No Brasil, o general Médici teve uma crise de apoplexia ao ouvir o discurso. As autoridades entraram em pânico. No Conselho de Segurança, um general do SNI, mais exaltado, propôs bater nos jogadores, ameaçar as famílias. “Bater no Pelé? Tá maluco?”. “Devassem a vida dele, vamos desacreditá-lo. Preparem a propaganda, o Brasil é o país do futuro, Pelé é um demagogo caluniador”, teria proposto Golbery. “Tudo está perdido”, disse Médici. “A opinião pública internacional vai ficar em cima, vamos ter que abrir os porões para inspeção e provar que não há nada. Estamos fodidos!”. Me liga com Washington, disse um general 4 estrelas para a telefonista.

Os jogadores foram recebidos de volta com festa. Mas, com medo de nova humilhação, o presidente da República não os convidou para a tradicional condecoração em Brasília.

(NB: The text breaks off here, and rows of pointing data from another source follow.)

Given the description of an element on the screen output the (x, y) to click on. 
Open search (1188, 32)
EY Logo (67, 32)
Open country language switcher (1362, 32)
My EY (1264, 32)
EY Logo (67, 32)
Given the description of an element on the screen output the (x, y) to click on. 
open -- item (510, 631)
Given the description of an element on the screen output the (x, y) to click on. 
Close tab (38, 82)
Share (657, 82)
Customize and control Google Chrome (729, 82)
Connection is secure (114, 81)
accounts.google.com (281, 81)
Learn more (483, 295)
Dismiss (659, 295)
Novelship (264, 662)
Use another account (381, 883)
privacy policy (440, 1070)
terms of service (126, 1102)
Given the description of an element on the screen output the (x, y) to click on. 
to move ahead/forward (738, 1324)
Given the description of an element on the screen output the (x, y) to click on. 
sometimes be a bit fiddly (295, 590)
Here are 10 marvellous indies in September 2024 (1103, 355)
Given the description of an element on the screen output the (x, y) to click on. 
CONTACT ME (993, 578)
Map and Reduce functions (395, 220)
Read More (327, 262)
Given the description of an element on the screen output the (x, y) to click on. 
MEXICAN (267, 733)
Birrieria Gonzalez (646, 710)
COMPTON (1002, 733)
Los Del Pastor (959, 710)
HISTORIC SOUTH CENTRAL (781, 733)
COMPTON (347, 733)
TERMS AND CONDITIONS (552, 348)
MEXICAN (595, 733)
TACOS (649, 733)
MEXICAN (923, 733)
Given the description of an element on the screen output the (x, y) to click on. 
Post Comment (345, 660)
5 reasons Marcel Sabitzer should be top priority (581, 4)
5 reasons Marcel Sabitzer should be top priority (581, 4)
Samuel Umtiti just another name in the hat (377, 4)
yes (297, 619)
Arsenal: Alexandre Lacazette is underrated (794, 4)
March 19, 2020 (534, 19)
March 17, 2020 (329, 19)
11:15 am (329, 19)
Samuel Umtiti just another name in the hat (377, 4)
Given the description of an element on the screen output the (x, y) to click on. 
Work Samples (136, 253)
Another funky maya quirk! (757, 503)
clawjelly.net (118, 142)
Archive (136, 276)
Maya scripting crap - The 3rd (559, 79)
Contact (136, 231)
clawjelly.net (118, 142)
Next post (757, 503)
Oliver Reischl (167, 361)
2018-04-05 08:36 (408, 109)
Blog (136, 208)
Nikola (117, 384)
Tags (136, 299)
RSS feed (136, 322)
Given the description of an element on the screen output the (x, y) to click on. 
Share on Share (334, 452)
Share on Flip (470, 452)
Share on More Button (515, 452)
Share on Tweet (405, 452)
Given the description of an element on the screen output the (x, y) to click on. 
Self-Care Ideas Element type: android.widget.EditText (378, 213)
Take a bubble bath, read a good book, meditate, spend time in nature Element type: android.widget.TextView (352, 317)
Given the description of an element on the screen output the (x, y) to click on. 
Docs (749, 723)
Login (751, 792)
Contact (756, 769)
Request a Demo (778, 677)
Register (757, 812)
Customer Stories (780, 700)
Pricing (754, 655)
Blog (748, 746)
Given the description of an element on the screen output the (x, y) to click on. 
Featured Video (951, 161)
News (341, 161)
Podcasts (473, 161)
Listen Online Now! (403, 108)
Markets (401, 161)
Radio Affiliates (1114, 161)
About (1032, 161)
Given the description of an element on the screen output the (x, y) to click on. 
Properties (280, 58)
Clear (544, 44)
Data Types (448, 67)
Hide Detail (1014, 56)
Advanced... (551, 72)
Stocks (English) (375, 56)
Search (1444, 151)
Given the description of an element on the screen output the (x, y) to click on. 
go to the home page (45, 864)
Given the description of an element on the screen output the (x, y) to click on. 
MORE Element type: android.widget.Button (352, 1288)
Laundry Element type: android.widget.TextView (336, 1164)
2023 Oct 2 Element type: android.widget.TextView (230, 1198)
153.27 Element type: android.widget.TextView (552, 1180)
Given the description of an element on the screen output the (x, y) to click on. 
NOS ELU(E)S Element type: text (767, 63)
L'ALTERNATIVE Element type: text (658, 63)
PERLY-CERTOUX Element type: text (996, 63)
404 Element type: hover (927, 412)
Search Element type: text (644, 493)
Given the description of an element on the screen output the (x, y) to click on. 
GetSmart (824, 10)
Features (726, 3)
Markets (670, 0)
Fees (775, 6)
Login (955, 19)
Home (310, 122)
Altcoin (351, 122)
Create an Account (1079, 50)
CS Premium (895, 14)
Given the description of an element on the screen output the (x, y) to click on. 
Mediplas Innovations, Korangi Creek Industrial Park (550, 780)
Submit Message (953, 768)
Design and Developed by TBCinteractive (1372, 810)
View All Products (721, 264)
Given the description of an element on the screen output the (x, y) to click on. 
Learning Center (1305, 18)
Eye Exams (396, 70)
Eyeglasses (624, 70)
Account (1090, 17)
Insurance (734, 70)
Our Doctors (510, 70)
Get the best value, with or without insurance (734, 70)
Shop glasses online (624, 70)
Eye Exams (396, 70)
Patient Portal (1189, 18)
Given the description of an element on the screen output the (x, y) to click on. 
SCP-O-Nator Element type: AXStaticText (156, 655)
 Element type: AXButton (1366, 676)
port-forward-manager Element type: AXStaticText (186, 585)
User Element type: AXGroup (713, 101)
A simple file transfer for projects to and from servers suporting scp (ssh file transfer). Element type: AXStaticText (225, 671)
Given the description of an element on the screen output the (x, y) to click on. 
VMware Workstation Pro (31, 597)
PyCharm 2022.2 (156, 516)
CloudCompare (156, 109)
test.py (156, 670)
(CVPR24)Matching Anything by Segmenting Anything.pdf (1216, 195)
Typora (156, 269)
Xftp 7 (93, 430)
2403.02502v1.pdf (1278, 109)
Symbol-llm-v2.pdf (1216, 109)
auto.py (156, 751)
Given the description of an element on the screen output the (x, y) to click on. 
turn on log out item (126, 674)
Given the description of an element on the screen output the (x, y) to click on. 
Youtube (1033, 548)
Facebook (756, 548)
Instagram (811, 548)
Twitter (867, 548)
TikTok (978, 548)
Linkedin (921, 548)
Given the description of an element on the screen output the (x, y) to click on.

Queria receber Pelé e Cia como se nada tivesse acontecido, mas e se este fizesse novo discurso, ou simplesmente rechaçasse os cumprimentos do chefe de Estado? Um desfile em carro aberto da delegação tricampeã virou tumulto quando alguém, no meio da turba, atirou para o alto. Pensou-se logo num atentado contra Pelé. A população, furiosa, atacou estabelecimentos comerciais, prédios públicos, embaixadas.  Médici acabaria renunciando, sendo sucedido por um general linha branda. A pressão não diminuiria, o novo general-presidente acabaria deposto após uma série de grandes movimentos populares. Em 1972, com um presidente civil indicado pelo empresariado e avalizado pelos EUA, o Brasil voltaria à democracia. Pelé nunca jogaria no Cosmos.  

* André Diniz é jornalista e escritor diletante, como o autor desta coluna. Colabora como autor convidado com estas Resenhas inventadas. É fã de blues e são-paulino.